ABOUT THIS EXERCISE: The required answer is a copy of each line in the entries below that includes "header".
[SOURCE RECORDS Boundary: Start]
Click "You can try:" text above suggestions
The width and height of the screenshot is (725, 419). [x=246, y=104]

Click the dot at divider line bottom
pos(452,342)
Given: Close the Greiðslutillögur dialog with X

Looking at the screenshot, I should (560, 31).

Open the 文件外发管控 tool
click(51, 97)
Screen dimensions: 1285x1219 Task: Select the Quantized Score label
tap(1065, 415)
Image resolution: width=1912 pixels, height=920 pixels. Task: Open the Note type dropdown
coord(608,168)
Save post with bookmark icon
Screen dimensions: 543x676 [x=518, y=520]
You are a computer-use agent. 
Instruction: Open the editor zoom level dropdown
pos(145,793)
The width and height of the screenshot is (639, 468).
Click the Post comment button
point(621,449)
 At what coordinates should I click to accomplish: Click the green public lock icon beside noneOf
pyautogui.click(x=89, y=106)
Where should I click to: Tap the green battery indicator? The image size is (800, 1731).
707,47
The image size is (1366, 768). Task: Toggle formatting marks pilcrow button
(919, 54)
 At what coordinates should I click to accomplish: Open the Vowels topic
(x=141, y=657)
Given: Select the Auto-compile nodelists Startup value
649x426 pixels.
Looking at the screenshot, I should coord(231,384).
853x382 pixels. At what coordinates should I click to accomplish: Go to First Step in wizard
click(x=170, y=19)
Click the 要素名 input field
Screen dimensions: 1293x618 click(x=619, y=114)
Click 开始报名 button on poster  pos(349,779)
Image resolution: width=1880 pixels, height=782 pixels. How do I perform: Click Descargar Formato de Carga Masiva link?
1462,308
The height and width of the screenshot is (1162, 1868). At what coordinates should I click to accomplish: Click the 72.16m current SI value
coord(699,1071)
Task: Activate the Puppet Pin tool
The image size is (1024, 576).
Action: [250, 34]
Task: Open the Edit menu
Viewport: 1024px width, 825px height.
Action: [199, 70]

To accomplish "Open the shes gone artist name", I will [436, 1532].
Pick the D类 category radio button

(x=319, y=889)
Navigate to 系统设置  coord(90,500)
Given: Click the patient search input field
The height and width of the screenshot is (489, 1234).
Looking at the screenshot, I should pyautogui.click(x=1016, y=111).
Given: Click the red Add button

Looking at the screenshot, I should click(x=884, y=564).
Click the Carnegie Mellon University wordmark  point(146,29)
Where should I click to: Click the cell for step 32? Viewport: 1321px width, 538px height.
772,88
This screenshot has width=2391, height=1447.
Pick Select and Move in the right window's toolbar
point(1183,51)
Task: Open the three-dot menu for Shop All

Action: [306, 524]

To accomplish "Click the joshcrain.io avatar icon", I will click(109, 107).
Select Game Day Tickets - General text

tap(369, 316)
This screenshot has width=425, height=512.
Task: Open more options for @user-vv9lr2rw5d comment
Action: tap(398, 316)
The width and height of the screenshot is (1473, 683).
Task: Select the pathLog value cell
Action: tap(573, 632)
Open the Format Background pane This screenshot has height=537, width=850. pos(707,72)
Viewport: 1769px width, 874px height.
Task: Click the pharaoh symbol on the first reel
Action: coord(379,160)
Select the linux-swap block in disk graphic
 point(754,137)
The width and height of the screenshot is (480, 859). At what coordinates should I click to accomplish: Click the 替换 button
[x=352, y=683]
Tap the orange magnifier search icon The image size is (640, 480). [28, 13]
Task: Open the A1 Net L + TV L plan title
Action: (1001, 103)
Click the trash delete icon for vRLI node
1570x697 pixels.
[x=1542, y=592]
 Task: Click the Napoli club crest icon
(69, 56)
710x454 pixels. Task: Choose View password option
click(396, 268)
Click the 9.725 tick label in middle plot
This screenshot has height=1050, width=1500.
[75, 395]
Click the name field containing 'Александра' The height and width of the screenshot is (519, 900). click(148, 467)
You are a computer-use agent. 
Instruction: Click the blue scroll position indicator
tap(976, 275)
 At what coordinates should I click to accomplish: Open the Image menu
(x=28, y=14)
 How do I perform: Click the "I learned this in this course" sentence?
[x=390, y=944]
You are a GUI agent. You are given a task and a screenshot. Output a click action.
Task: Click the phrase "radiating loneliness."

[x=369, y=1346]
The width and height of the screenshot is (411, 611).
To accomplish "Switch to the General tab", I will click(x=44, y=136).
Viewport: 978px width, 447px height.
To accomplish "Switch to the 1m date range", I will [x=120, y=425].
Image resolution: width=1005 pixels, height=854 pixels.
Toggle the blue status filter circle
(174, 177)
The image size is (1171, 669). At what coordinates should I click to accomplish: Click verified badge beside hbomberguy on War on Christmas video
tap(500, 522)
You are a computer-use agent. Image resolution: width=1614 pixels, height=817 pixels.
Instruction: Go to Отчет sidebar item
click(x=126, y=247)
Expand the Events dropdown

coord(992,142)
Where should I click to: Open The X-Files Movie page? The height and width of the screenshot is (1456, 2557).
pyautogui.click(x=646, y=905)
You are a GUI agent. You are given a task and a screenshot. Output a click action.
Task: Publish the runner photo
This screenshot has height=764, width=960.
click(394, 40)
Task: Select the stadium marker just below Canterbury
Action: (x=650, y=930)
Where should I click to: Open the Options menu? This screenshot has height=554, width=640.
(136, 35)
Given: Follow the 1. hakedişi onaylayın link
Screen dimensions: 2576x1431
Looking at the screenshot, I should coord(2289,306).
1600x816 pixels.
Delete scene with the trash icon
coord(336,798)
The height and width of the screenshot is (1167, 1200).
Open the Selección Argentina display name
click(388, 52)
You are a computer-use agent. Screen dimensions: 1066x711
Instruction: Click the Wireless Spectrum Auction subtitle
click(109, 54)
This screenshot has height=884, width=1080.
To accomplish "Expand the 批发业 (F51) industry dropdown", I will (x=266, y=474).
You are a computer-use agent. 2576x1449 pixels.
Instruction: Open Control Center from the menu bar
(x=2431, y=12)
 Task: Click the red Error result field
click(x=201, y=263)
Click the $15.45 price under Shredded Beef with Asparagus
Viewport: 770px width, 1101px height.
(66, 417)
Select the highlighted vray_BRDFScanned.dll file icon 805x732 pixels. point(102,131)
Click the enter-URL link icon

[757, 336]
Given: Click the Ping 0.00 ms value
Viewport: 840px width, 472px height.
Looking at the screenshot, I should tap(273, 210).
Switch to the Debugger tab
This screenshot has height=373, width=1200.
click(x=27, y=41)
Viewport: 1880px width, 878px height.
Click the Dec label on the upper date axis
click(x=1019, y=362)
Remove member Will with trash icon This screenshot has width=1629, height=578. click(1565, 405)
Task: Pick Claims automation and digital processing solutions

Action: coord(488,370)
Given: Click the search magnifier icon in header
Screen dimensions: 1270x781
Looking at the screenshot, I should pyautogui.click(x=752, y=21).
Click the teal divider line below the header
[SOURCE RECORDS Boundary: End]
OUTPUT FOR THIS EXERCISE:
Given: Click the search magnifier icon in header
Click the teal divider line below the header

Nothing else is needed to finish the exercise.